(Screenshot grounding data)
────────

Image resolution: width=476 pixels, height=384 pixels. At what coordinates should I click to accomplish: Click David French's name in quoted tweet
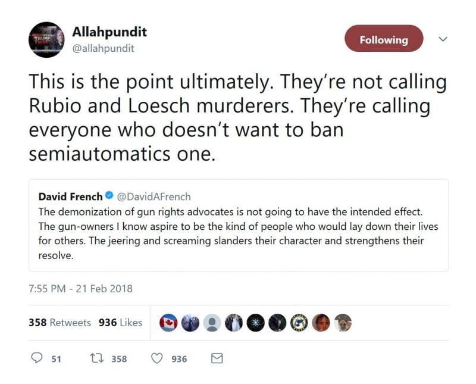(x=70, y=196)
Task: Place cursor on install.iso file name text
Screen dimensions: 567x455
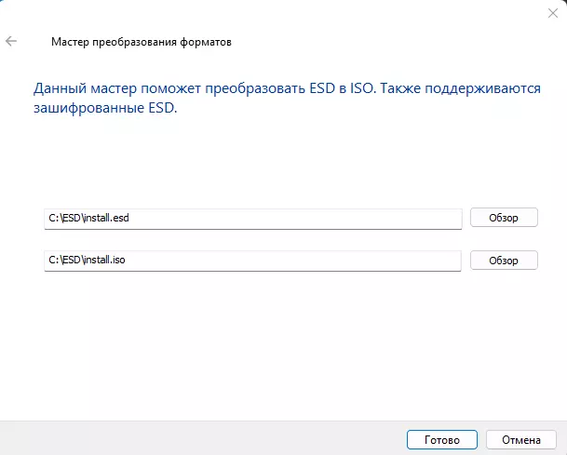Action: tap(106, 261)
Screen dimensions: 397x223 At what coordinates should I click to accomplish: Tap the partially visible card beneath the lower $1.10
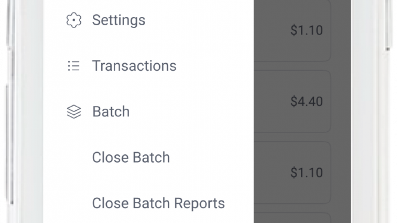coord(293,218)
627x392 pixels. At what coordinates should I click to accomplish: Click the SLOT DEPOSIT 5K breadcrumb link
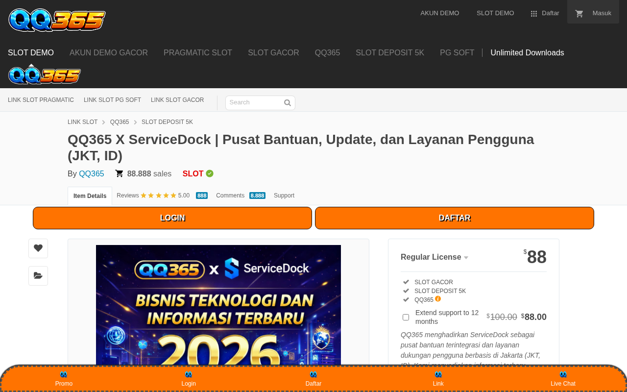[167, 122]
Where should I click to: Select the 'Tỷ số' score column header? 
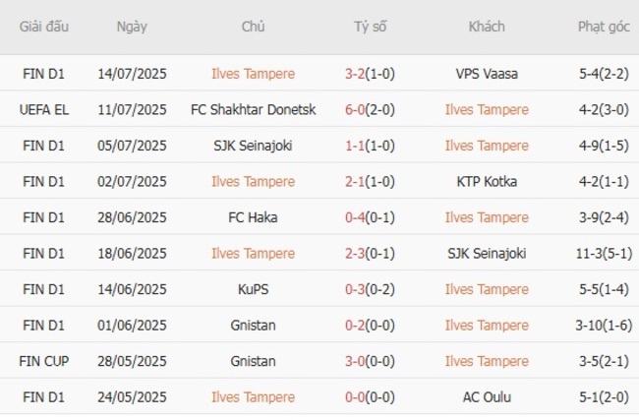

────────

Work required: Above are the records; repeat them exactly, omitting every picture.

Output for this task:
Image resolution: width=476 pixels, height=384 pixels. At what coordinates should I click to accomplish: Click David French's name in quoted tweet
(x=70, y=196)
Task: Place cursor on install.iso file name text
Screen dimensions: 567x455
Action: tap(106, 261)
Screen dimensions: 397x223 At what coordinates should I click to accomplish: Tap the partially visible card beneath the lower $1.10
coord(293,218)
627x392 pixels. At what coordinates should I click to accomplish: Click the SLOT DEPOSIT 5K breadcrumb link
[167, 122]
Where should I click to: Select the 'Tỷ số' score column header? 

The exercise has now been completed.